WORK REQUIRED:
Find the lines in the records below that contain "agent", and report each of them.

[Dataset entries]
- - - - - - -

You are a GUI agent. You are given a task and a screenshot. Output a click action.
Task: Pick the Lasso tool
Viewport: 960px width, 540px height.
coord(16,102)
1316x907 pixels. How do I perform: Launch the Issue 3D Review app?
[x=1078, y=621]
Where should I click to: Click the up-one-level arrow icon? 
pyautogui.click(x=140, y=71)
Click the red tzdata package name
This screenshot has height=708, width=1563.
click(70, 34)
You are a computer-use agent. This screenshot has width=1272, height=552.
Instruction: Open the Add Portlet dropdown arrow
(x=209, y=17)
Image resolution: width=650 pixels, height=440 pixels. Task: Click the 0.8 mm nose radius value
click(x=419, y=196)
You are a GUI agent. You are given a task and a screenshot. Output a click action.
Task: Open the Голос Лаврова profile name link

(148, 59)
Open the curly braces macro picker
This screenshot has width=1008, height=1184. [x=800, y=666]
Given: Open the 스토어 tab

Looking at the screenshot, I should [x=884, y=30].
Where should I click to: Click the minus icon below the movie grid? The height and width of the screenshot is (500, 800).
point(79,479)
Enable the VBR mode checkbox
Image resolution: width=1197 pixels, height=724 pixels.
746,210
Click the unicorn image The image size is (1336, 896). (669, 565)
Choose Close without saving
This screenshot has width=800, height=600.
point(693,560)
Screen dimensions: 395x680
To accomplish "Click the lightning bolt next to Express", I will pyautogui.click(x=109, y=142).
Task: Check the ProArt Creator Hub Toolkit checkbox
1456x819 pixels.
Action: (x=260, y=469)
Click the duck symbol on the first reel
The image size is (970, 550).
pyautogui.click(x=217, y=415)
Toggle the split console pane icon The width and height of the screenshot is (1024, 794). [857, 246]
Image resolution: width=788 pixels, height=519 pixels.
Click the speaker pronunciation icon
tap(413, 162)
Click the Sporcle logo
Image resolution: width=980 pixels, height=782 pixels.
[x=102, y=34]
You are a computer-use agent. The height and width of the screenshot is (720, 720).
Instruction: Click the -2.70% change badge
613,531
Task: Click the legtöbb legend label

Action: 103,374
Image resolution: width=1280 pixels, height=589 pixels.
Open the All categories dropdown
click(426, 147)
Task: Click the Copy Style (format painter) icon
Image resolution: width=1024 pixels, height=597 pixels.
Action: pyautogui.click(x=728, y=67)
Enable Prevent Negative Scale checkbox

- - - - - - -

RESULT:
You are a GUI agent. You are given a task and a screenshot. Output a click action.
You are a computer-use agent. This screenshot has width=1272, height=552.
You are a GUI agent. You are given a task and a screenshot. Output a click action.
You are a computer-use agent. The height and width of the screenshot is (720, 720).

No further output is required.